A presença desses artistas posicionam a cidade como território criativo profundamente organizadamente pela arte, pelo trabalho manual, pela memória popular e pela invenção do seu povo, de formação estética, onde a cultura nasce do chão, das mãos, das casas, das oficinas, dos terreiros, das paisagens e das histórias contadas de geração em geração.
Samuel Macedo, Samara Macedo, Hélio Filho, Aécio Diniz e Filipe Alves representam a vitalidade de uma cena criativa que observa o Cariri com olhar contemporâneo, sem romper com as raízes que sustentam sua identidade.

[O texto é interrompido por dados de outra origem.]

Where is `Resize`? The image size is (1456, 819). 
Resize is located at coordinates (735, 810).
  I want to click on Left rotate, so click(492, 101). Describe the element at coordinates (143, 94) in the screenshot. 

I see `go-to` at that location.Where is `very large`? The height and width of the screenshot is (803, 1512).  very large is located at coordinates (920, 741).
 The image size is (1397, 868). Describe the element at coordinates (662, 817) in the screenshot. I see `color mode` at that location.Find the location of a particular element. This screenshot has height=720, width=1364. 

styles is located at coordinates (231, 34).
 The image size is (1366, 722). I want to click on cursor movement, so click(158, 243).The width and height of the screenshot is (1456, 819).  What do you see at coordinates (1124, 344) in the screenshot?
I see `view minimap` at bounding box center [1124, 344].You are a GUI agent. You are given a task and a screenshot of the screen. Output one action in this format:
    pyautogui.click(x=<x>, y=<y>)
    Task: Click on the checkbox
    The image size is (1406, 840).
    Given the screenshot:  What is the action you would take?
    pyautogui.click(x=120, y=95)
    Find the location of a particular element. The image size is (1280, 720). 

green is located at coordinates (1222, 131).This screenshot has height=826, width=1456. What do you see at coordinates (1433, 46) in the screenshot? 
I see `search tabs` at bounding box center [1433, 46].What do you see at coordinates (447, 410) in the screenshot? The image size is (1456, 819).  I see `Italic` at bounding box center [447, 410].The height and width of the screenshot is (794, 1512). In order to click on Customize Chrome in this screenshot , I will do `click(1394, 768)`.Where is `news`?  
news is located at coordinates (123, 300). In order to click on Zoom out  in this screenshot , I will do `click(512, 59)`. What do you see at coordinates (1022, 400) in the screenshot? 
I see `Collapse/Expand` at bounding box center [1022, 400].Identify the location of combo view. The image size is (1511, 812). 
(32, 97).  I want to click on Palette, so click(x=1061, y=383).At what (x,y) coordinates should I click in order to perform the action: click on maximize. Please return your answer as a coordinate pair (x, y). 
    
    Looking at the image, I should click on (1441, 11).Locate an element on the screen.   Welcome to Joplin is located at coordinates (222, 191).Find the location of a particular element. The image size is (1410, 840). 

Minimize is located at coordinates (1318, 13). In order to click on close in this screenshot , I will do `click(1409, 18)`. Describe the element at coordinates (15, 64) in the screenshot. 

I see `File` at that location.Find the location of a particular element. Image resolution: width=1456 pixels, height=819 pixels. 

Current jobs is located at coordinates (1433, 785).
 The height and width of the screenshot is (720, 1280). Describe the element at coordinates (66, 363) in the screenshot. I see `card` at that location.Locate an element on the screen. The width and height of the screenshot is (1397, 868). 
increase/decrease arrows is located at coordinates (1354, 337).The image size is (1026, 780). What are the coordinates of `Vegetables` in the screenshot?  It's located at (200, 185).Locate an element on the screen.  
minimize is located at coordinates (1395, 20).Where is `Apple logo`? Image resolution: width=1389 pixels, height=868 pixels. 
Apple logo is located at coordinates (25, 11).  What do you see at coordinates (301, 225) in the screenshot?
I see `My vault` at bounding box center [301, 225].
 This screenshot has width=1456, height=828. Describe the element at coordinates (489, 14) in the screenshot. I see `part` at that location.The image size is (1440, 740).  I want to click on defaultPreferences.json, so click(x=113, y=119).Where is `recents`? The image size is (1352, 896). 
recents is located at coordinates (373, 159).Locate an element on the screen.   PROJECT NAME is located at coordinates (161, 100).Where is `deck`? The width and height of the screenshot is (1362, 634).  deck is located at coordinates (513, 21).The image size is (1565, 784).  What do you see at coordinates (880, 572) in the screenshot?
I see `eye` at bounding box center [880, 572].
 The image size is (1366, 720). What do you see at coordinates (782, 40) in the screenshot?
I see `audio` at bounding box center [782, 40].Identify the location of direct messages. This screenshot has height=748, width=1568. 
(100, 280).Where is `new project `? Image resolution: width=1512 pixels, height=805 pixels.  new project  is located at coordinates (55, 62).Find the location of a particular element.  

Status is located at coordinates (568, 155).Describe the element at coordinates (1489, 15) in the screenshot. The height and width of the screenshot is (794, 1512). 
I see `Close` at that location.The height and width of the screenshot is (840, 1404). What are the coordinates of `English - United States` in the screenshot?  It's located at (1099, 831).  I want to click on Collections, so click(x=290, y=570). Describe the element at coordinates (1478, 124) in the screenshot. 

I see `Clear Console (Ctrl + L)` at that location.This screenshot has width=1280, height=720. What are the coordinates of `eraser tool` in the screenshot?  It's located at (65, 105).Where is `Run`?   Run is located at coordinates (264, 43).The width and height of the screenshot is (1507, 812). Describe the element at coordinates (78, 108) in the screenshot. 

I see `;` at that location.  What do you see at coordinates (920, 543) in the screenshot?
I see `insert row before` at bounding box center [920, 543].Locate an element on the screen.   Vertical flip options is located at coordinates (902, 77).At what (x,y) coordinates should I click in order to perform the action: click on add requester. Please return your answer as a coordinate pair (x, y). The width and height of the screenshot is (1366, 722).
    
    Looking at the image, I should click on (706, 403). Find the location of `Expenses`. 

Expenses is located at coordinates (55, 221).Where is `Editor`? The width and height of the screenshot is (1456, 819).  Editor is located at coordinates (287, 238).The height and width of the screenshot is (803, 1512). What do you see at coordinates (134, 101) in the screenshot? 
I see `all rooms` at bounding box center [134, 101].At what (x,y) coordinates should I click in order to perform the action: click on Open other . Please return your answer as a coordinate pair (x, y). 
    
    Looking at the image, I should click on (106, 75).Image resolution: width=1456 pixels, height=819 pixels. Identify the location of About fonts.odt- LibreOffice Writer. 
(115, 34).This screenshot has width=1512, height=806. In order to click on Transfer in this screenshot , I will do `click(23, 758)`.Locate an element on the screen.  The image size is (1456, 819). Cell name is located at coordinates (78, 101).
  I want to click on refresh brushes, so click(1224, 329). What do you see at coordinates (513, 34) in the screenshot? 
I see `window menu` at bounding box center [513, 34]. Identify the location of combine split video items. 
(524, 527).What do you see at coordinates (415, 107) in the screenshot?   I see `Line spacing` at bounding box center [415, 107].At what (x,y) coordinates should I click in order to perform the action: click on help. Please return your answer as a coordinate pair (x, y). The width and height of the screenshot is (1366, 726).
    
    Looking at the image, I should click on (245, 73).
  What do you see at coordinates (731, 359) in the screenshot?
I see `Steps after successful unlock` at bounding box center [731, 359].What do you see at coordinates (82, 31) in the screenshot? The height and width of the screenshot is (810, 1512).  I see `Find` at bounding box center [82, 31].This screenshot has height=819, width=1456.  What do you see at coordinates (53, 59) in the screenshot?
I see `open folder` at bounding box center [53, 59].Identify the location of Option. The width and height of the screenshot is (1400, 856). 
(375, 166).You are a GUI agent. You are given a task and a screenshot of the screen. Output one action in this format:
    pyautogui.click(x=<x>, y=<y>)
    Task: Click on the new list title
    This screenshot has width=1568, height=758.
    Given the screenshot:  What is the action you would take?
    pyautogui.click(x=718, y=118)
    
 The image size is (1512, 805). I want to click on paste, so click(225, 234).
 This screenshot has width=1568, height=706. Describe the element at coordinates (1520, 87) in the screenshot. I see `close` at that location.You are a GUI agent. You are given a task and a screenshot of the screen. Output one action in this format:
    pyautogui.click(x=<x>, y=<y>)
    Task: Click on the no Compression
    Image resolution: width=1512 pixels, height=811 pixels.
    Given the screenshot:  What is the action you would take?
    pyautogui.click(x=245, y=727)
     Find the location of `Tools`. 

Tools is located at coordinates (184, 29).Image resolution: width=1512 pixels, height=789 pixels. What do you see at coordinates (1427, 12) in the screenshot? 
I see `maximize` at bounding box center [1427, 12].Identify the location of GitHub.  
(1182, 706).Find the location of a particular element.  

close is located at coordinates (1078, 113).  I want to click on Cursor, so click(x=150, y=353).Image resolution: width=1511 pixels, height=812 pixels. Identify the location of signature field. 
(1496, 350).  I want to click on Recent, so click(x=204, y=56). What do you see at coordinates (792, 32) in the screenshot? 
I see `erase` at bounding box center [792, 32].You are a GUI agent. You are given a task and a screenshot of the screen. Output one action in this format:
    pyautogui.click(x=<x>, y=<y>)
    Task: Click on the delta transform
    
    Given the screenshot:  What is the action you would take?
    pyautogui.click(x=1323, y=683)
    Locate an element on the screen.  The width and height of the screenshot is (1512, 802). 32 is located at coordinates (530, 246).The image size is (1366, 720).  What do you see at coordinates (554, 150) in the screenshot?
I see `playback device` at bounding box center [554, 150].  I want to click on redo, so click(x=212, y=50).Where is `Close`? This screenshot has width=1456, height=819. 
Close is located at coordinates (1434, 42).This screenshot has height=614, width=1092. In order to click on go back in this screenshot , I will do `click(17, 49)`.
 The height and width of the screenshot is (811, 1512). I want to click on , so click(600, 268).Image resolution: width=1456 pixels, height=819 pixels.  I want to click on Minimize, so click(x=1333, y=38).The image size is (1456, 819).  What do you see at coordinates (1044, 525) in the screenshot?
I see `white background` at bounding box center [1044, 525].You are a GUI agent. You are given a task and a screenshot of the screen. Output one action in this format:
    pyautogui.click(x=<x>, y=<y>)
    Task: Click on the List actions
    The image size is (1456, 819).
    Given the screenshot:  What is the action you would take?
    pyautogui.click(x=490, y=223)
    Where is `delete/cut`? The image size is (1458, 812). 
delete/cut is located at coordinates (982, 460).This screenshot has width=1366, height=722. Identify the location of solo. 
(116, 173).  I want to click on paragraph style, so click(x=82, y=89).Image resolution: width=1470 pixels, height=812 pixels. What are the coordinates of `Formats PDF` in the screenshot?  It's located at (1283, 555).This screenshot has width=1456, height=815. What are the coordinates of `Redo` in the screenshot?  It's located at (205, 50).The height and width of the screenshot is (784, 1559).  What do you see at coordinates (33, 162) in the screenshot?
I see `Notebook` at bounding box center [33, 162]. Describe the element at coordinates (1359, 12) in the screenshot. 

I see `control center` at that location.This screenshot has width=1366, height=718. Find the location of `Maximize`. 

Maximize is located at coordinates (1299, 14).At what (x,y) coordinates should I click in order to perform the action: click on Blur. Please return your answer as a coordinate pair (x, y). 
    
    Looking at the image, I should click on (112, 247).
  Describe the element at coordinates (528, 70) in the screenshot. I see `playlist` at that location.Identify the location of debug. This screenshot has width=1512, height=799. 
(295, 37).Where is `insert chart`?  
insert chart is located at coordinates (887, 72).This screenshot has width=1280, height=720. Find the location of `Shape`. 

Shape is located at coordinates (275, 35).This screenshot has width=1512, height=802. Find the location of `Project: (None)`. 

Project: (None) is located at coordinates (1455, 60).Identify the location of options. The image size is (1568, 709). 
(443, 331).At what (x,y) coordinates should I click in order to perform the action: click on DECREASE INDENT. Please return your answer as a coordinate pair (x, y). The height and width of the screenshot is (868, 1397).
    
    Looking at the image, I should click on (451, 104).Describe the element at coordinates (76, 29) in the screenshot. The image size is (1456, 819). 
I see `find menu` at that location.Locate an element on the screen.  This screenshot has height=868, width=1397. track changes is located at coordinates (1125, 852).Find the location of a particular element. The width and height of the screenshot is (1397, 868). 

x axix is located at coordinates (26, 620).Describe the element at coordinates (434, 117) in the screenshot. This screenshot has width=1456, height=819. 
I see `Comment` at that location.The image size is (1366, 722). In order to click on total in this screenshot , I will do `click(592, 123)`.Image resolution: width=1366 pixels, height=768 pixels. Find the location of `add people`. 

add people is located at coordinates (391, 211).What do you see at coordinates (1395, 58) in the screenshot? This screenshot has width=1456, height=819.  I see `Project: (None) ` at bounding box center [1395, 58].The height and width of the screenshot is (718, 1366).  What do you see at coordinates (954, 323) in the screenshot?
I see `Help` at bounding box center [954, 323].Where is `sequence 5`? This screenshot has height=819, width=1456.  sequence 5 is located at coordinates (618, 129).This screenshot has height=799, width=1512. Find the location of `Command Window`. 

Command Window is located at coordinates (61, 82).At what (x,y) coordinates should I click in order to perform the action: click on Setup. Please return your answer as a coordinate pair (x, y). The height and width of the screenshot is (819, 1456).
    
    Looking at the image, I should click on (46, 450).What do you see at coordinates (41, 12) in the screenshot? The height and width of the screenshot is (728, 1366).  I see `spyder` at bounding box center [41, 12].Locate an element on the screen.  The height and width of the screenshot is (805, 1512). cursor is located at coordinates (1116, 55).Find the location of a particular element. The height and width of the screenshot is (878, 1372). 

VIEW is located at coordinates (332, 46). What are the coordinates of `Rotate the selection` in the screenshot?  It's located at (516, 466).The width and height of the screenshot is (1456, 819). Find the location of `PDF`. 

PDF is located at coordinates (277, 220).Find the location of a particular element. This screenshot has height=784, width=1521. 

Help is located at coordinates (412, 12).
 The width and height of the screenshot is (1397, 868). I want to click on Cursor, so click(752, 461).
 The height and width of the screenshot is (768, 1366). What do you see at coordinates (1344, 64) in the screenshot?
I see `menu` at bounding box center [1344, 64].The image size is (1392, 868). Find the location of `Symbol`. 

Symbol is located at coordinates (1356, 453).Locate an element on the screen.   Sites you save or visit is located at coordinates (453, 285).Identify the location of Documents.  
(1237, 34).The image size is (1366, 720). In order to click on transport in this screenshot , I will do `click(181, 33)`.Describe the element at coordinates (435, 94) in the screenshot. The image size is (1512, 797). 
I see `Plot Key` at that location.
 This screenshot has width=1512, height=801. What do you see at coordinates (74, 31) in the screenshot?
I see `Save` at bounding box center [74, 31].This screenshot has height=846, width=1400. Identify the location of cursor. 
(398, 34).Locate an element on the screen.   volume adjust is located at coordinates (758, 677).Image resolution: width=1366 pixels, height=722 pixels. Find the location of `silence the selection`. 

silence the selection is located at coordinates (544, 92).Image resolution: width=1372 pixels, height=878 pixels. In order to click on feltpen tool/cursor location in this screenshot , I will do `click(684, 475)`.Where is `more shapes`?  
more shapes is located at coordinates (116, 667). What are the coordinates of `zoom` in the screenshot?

São artistas que elaboram, por meio de suas linguagens, novas formas de perceber a o chão sagrado do cariri.
Ao lado deles, Mestre Espedito Seleiro leva para a exposição a grandeza da arte em couro, linguagem que transformou o ofício sertanejo em expressão estética reconhecida no Brasil e no mundo. Mestra Dona Dinha também integra esse percurso como referência de saber, delicadeza e resistência. Em suas mãos, o tear se torna instrumento de fabulação, arte do cuidado e patrimônio intangível de uma comunidade que reconhece nos fios a força de sua própria história.
Outro destaque da presença nova-olindense na exposição está nas imagens das pedreiras de mineração da Pedra Cariri em Nova Olinda. As fotografias revelam a dimensão mineral do território, onde a pedra, o trabalho e a paisagem compõem uma memória profunda da cidade. A Pedra Cariri aparece como matéria geológica, econômica, cultural e simbólica, testemunha silenciosa do tempo e da relação entre o povo nova-olindense e a terra que o sustenta.